◆ Task input ◆
----------------

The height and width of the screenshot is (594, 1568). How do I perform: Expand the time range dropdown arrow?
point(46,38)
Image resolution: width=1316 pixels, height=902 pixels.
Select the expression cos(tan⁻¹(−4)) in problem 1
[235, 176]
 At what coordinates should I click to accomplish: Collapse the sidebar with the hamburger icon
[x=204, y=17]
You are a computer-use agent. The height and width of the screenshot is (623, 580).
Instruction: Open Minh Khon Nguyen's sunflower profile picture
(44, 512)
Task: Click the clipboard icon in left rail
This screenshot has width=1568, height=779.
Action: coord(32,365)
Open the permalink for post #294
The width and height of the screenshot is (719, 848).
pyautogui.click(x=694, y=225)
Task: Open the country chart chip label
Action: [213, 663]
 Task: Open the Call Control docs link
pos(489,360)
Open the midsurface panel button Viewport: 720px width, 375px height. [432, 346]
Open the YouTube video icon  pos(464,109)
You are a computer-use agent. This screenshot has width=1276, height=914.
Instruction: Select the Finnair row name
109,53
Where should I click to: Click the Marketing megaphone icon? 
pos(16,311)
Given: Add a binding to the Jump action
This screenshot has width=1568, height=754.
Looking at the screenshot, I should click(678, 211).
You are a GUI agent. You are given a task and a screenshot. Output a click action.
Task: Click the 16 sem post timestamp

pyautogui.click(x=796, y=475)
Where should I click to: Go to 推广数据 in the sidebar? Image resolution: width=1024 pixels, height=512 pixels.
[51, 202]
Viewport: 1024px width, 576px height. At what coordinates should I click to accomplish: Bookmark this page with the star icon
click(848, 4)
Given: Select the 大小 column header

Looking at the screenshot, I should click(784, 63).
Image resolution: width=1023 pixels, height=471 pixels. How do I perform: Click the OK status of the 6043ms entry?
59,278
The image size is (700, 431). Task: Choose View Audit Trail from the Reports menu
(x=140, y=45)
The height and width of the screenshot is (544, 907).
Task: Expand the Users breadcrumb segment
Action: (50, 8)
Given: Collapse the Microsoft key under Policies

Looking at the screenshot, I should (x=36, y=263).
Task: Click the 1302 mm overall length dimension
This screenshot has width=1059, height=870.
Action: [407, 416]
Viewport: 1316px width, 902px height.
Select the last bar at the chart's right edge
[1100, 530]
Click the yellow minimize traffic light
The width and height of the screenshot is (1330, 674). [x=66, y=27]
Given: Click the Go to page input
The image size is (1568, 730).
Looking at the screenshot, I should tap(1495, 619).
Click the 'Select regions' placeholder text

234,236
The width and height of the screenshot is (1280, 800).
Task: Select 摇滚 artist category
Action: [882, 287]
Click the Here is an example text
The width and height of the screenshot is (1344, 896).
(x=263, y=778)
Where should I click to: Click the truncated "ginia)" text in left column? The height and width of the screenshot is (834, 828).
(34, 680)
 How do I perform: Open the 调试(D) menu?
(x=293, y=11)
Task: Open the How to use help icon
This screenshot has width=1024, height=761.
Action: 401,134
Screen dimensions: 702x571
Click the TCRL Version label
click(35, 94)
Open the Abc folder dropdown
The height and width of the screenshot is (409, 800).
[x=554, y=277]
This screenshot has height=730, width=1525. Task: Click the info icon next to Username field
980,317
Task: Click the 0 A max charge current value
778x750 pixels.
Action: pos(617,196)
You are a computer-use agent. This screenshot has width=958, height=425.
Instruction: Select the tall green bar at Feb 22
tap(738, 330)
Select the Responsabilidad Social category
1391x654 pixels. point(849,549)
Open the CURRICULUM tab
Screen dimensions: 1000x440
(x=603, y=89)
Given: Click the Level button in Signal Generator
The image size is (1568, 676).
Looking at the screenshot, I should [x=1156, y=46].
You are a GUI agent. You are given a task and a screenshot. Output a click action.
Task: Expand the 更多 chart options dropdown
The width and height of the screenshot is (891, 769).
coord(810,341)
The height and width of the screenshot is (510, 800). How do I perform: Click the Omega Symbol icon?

----------------

◆ Task item ◆
Your answer should be a single number: the count of lines in the records that contain "computer".

◆ Response for this exercise ◆
3